Seuls deux hôpitaux sur cinq en Haïti sont opérationnels dans tout le pays, selon l’UNICEF. En outre, les violences à Port-au-Prince ont empêché la distribution de fournitures sanitaires et nutritionnelles à au moins 58 000 enfants qui souffrent gravement d’émaciation, a indiqué l’agence.
Des dizaines de personnes ont été tuées dans les attaques en cours et quelque 17 000 personnes se sont retrouvées sans abri alors que la police nationale d’Haïti continue d’être submergée par des gangs lourdement armés qui contrôlent 80 % de la capitale.
Mardi, le président américain Joe Biden a approuvé jusqu’à 10 millions d’aide d’urgence pour les forces de sécurité haïtiennes afin de « protéger les civils et les infrastructures critiques contre les attaques de gangs organisés et ciblés », a déclaré la porte-parole de la Maison-Blanche, Karine Jean-Pierre.
Mme Jean-Pierre a affirmé que le financement provenait du budget du département américain de la Sécurité intérieure et qu’il pouvait être utilisé pour du matériel, notamment des armes, des munitions, des gilets pare-balles et des casques.
Un conseil de transition demandé
Pendant ce temps, les membres d’un bloc commercial régional connu sous le nom de la Communauté des Caraïbes (CARICOM) ont poussé à accélérer la formation d’un conseil présidentiel de transition dans l’espoir qu’il puisse bientôt aider à apaiser les violences en cours.
Les gangs criminels d’Haïti s’opposent depuis longtemps à l’actuel premier ministre Ariel Henry, lui reprochant d’aggraver la pauvreté, mais les critiques des gangs les accusent de tenter de s’emparer du pouvoir pour eux-mêmes ou pour des politiciens haïtiens non identifiés.
Le conseil de transition serait chargé de choisir un nouveau premier ministre et un conseil des ministres. M. Henry, qui se trouvait à l’extérieur d’Haïti lorsque les attaques ont commencé, a déclaré qu’il démissionnerait une fois le conseil créé.

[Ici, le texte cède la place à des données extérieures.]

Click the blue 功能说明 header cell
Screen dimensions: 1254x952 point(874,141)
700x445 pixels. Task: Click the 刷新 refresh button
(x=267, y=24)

Cependant, de multiples revers continuent de retarder la formation du conseil, qui sera composé de neuf membres, dont sept avec droit de vote.
Lundi, René Jean Jumeau, qui avait été nommé pour représenter le secteur religieux d’Haïti dans un poste sans droit de vote, a démissionné.
« Le besoin d’actions concrètes est trop fort pour rester impuissant dans la posture de spectateur », a-t-il déclaré dans une lettre adressée au conseil.
Le colonel Himmler Rébu, ancien colonel de l’armée haïtienne et président du Grand rassemblement pour la révolution d’Haïti, un parti qui a obtenu un siège au conseil, a pour sa part affirmé mardi à la radio RFM 104.9 qu’il pensait que le conseil échouerait.
M. Rébu a soutenu que les responsables devraient simplement passer rapidement au plan B, qui devrait impliquer d’accorder des pouvoirs à un juge de la Cour suprême d’Haïti pour sélectionner les nouveaux dirigeants du pays.
Parmi les partisans de ce plan figure la Fédération protestante d’Haïti. Elle a publié lundi une déclaration soutenant la sélection d’un juge de la Cour suprême qui assurerait les fonctions de président par intérim et qui aiderait à choisir un premier ministre.
Les responsables caribéens ont déclaré qu’aucune réunion supplémentaire avec les membres nommés du conseil n’était pas prévue cette semaine, car ils ont demandé plus de temps pour travailler sur diverses questions internes non identifiées.